See generally King & Spalding, LLP v. United States Dep’t of HHS, 270 F. Supp. 3d 46 (D.D.C.

2017) [hereinafter King & Spalding I]. The court stated that “the applicability of both exemptions

may turn on whether the source that supplied the Government with information about Abiomed is

an entity or an individual,” and found that the government’s failure to state whether its anonymous

source was an individual or entity prevented the court from “evaluat[ing] the propriety of

nondisclosure.” Id. at 48–49. The court provided Defendants an opportunity to supplement the

record.

On September 22, 2017, Defendants advised the court that they had no additional

information to offer as to whether the confidential source was an individual or entity. See Joint

Status Report, ECF No. 29, ¶ 5. Nevertheless, Defendants stated that they intended to renew their

summary judgment motion. See id. ¶¶ 7–9.

The court ruled on the parties’ second round of cross-motions for summary judgment on

September 7, 2018. See generally King & Spalding II, 330 F. Supp. 3d 477. The court held “that

Defendants have failed to justify their invocation of Exemption 7(D),” and ruled in favor of

Plaintiffs with regard to the 67 pages withheld under that exemption. Id. at 496. With respect to

Exemptions 6 and 7(C), Defendants narrowed their argument, asserting that these exemptions were

3 only in support of its withholding of the names of the attorney 1 and the law firm representing the

confidential source. Id. at 486, 488. The court granted summary judgment to Defendants as to the

attorney’s name. Focusing on Exemption 7(C), the court applied a “categorical rule permitting an

agency to withhold information identifying private citizens mentioned in law enforcement records,

unless disclosure is ‘necessary in order to confirm or refute compelling evidence that the agency

is engaged in illegal activity.’” id. at 497 (quoting Schrecker v. U.S. Dep’t of Justice, 349 F.3d

657, 661 (D.C. Cir. 2003)). The court reasoned that, because Plaintiff had not “come forward with

‘compelling evidence’ that would confirm or refute allegations of illegal agency activity, Plaintiff

cannot overcome application of the categorical rule in this case.” Id. at 497–98.

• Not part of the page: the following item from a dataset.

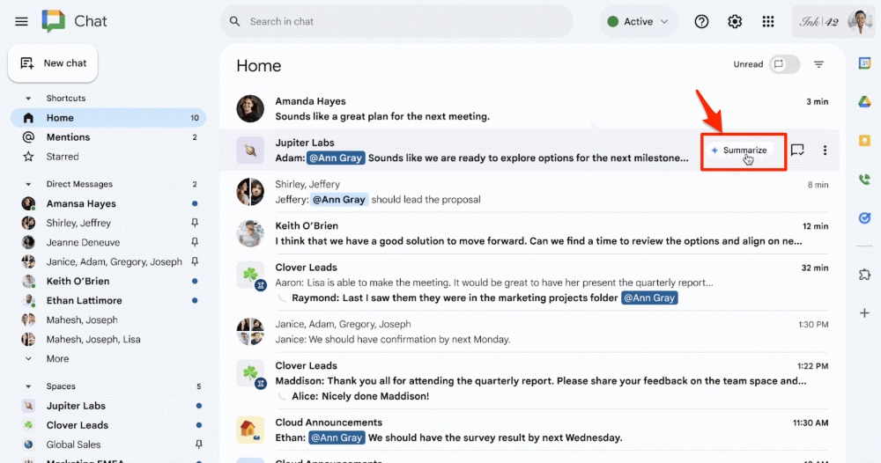Click the pin next to Global Sales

With regard to the law firm, the court found that Defendants had not carried their burden

to show that disclosure would risk identifying the lawyer. (As an entity, neither Exemption 7(C)

nor 6 applied directly to the law firm.). Id. at 499–500. The court nevertheless allowed Defendants

to submit additional facts to support their assertion that the disclosure of the firm’s name could

“reasonably be expected to constitute an unwarranted invasion of the lawyer’s personal privacy.”

Id. at 500. Defendants did so on October 9, 2018, providing an in camera submission to the court.

See ECF No. 40. Afterwards, the parties met and conferred, narrowing the remaining issues.

See Plaintiff’s Status Report, ECF No. 46, ¶¶ 6–9.

Both parties now move for summary judgment as to the non-disclosure of the law firm’s

name. See Defendants’ Second Renewed Mot. for Summ. J., ECF No. 51 [hereinafter Defs.’ Mot.];

Pl.’s Mot. at 16–20. Plaintiff also asks the court to reconsider its prior ruling upholding

Defendants’ withholding of the attorneys’ names under Exemption 7(C). See Pl.’s Mot. at 7–15.

1 The government previously stated that one attorney had provided the information at issue.